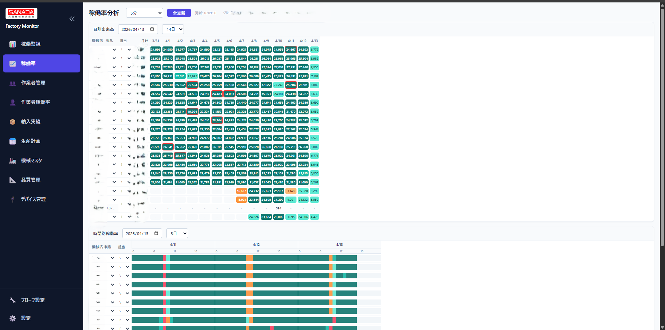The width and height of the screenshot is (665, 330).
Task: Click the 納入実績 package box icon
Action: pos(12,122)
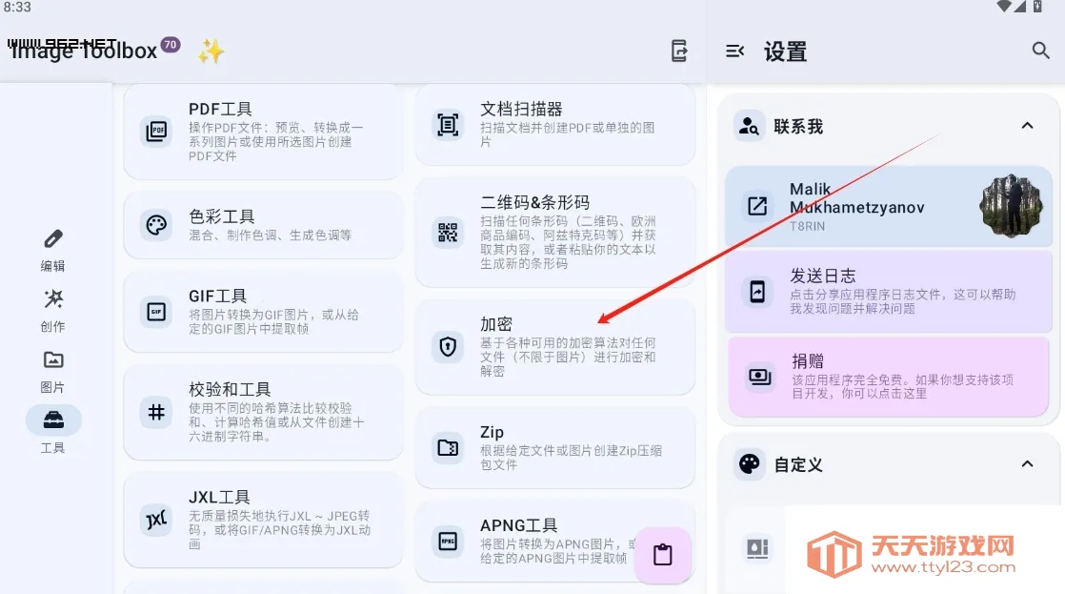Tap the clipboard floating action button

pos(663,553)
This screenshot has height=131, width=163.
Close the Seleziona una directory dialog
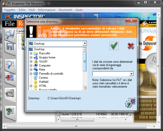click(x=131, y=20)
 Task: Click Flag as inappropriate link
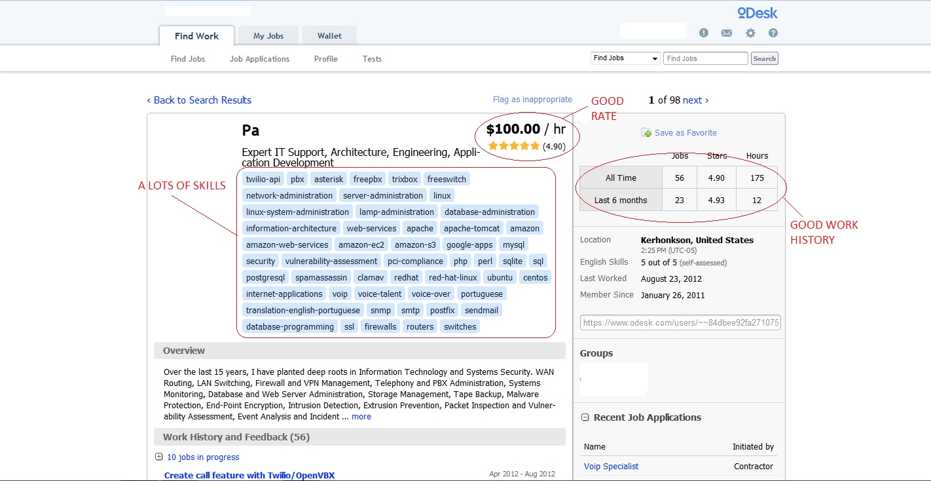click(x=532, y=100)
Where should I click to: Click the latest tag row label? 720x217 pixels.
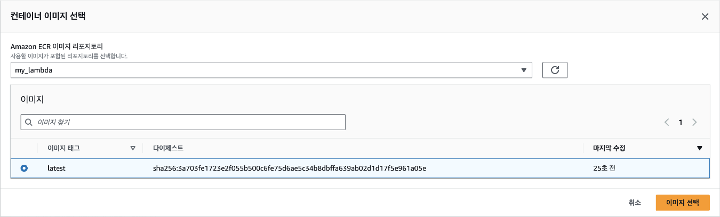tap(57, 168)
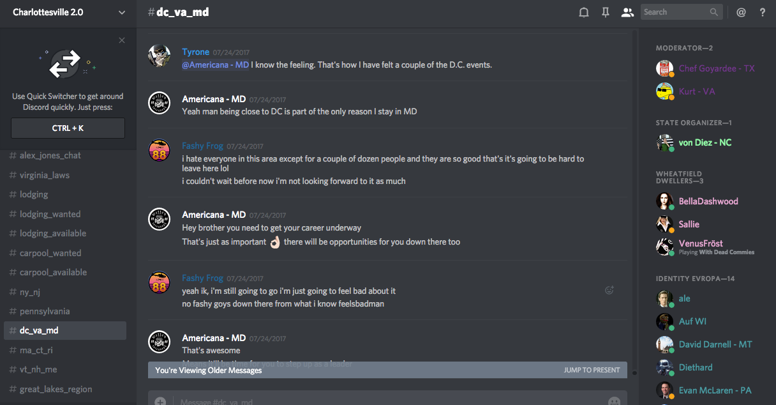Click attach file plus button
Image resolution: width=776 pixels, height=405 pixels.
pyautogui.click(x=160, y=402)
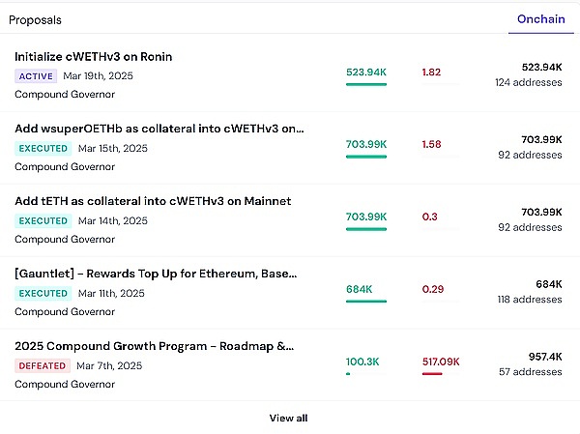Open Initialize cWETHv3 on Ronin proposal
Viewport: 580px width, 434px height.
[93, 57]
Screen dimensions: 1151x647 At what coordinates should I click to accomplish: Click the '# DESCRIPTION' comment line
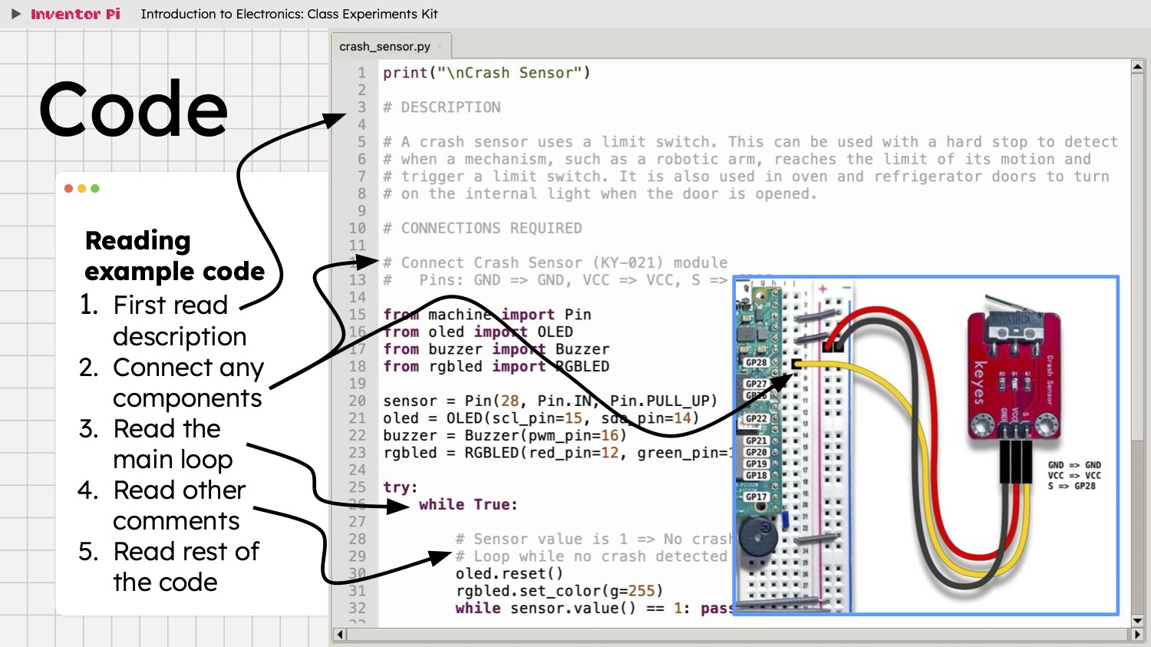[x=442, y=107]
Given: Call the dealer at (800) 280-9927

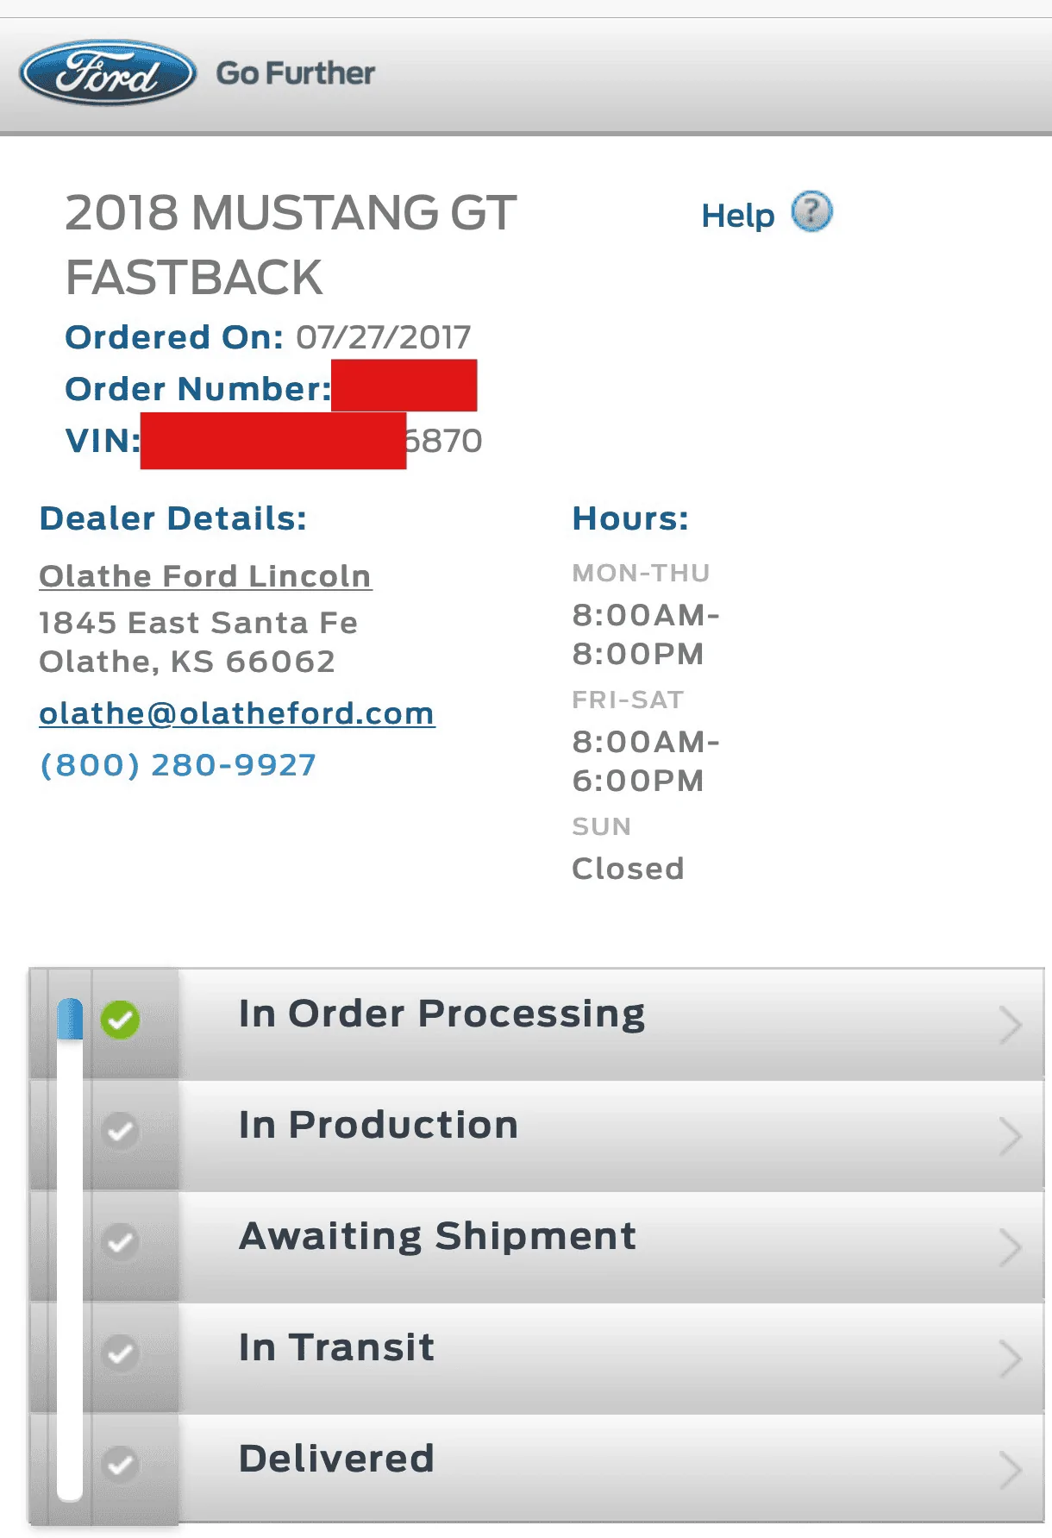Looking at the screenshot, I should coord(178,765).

-*-*-

→ Was zu tun ist: Schreib die Datensätze neu, beginnend mit der Zeile mit „Where should I“ und weiter bis zum Ende der Datensätze, und setze dabei „store“ statt „dealer“ ein, alles andere bleibt gleich. Lass die Bilder in deiner Antwort weg.

→ Die Antwort:
Where should I click to: Click the latest tag row label? 720x217 pixels.
tap(57, 168)
Click attach file plus button
Image resolution: width=776 pixels, height=405 pixels.
pyautogui.click(x=160, y=402)
Open Initialize cWETHv3 on Ronin proposal
Viewport: 580px width, 434px height.
[93, 57]
Screen dimensions: 1151x647 At what coordinates should I click to accomplish: Click the '# DESCRIPTION' comment line
[x=442, y=107]
Given: Call the store at (800) 280-9927

Looking at the screenshot, I should coord(178,765).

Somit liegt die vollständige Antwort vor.